Trecho:
Afresco A Dança Macabra, pintado em 1490 por Johannes de Castua


Cristina e Irineo, os anjos que me levaram por caminhos inusitados

E depois disso seguimos para Piran. Que lugar aconchegante! Uma cidadezinha onde não se entra de carro, só a pé, que tem cara de Itália (eu ainda não tinha ido lá mas sabia que era parecido) e que, na verdade, há muitas décadas, pertenceu à Itália.

Ah, o mar... fazia 2 meses que eu não o via!




Foto: Irineo


   Ao final do dia, essas pessoas lindas - Cristina e Irineo - me levaram a Koper até um ponto de taxi, e enquanto o Irineo me ajudava com as malas, a Cristina conversou com o taxista, negociou um bom preço para a corrida até Trieste, na Itália, de onde eu seguiria para Veneza.



   E pra fechar com chave de ouro...

Bloco de dados:
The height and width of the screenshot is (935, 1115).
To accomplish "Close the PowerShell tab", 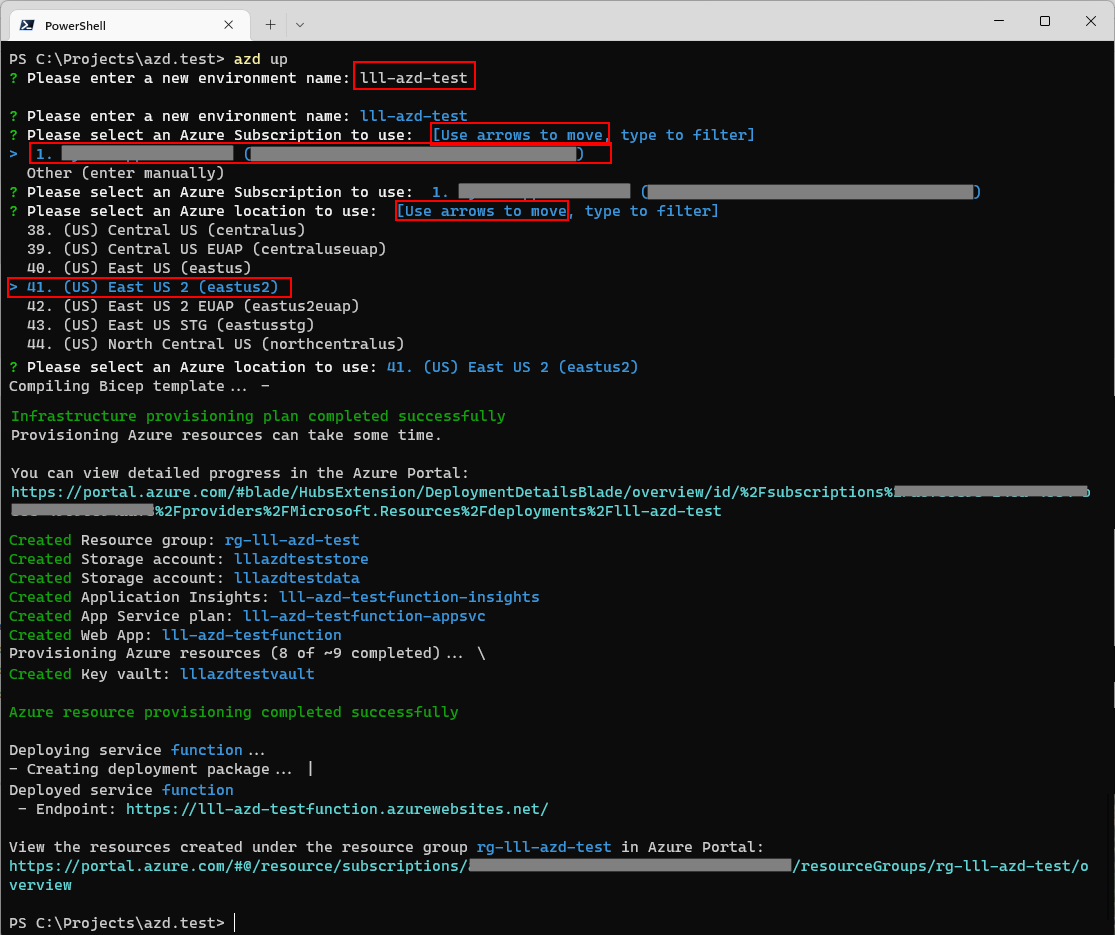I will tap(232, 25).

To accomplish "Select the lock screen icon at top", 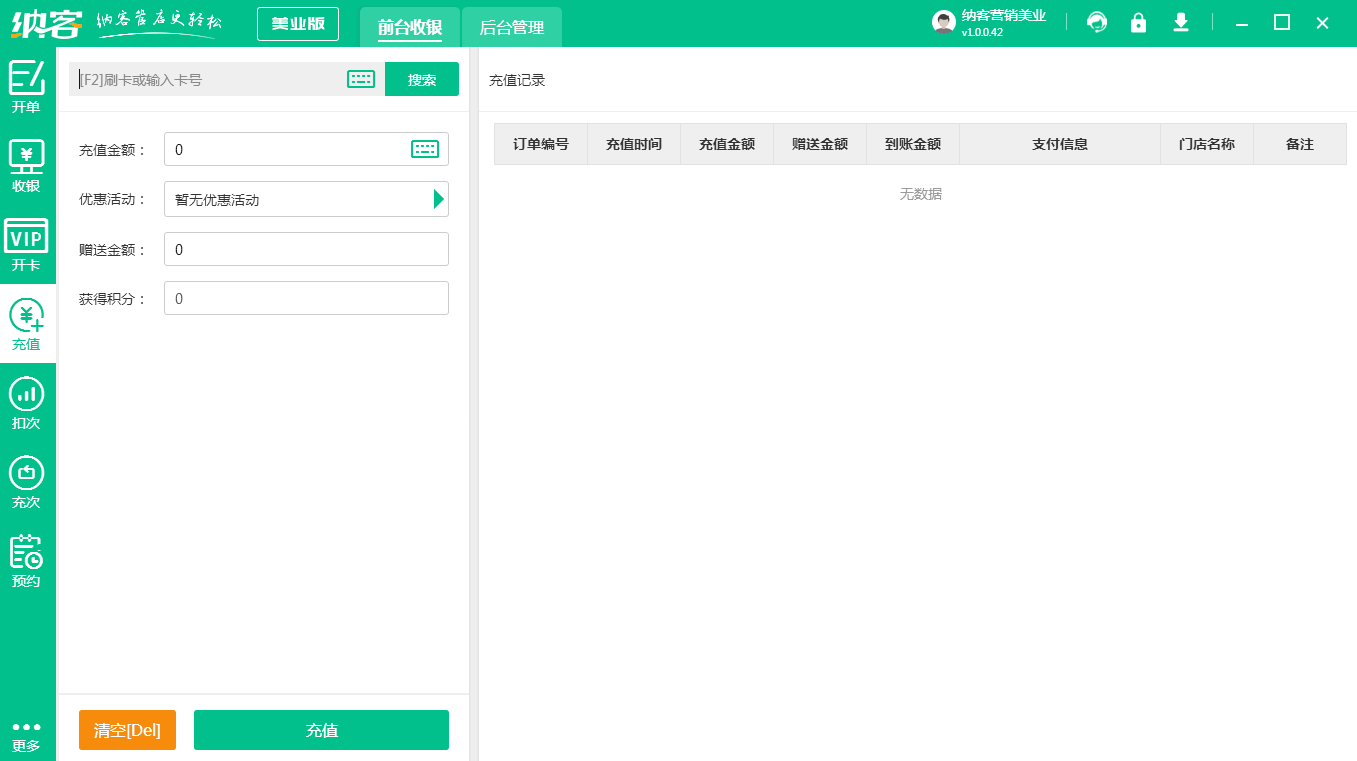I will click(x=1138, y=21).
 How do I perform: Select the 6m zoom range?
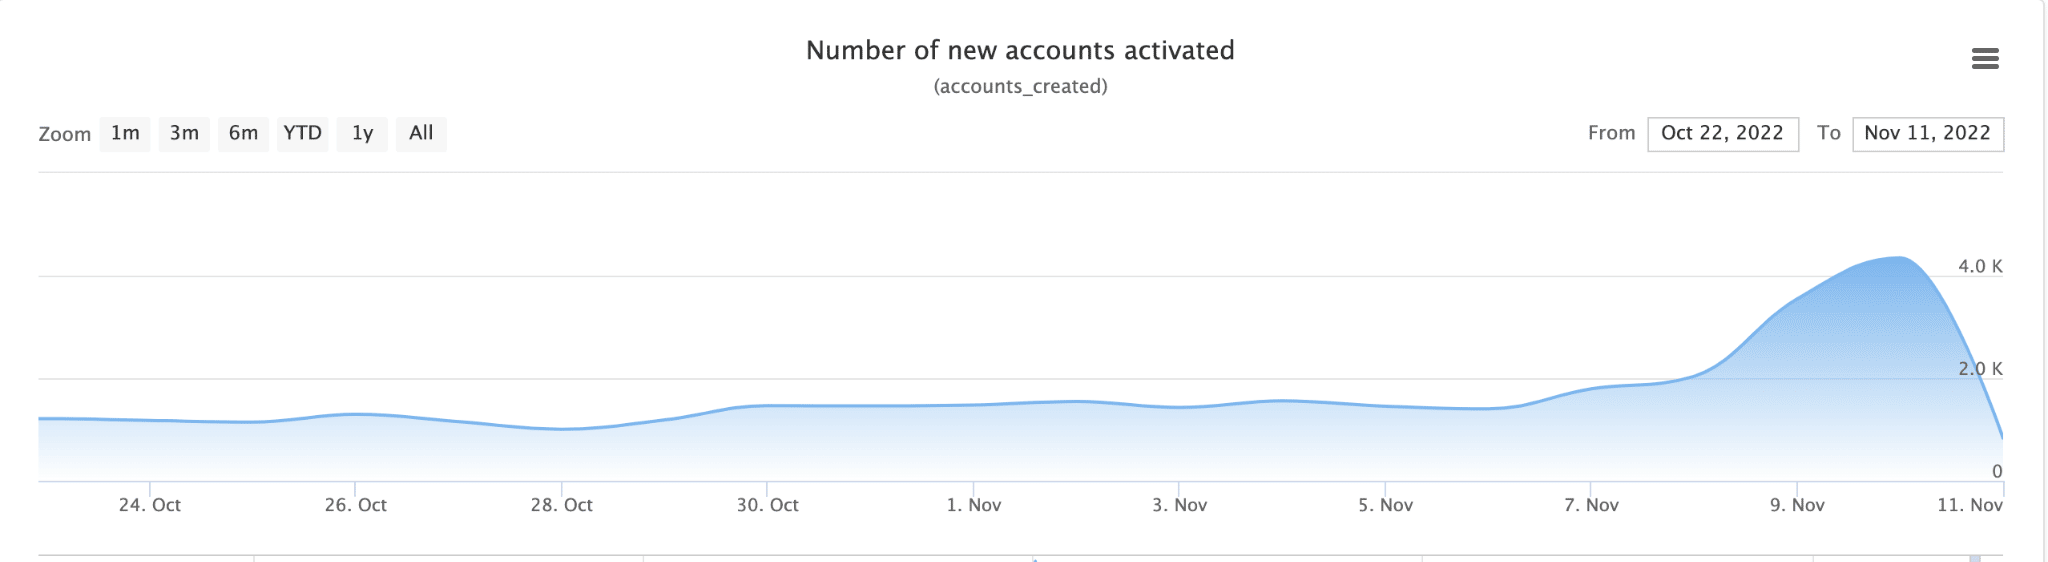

Instruções:
A – Diga se cada afirmação abaixo está de acordo com o trecho, respondendo sim ou não e citando as palavras do trecho que decidem. (i) Em Piran não se entra de carro. (ii) Quem narra já tinha ido à Itália antes de visitar Piran. (iii) Cristina negociou o preço da corrida de táxi até Veneza.
B – Segundo o trecho, há quanto tempo quem narra não via o mar?
C – Troque "taxista" por "motorista" e reescreva a parte do trecho entre "E depois disso" e "seguiria para Veneza.", inclusive.

Respostas completas:
A –
(i) Sim: "Uma cidadezinha onde não se entra de carro, só a pé".
(ii) Não: "eu ainda não tinha ido lá".
(iii) Não: "negociou um bom preço para a corrida até Trieste".

B – Fazia 2 meses que não via o mar.

C –
E depois disso seguimos para Piran. Que lugar aconchegante! Uma cidadezinha onde não se entra de carro, só a pé, que tem cara de Itália (eu ainda não tinha ido lá mas sabia que era parecido) e que, na verdade, há muitas décadas, pertenceu à Itália.

Ah, o mar... fazia 2 meses que eu não o via!




Foto: Irineo


   Ao final do dia, essas pessoas lindas - Cristina e Irineo - me levaram a Koper até um ponto de taxi, e enquanto o Irineo me ajudava com as malas, a Cristina conversou com o motorista, negociou um bom preço para a corrida até Trieste, na Itália, de onde eu seguiria para Veneza.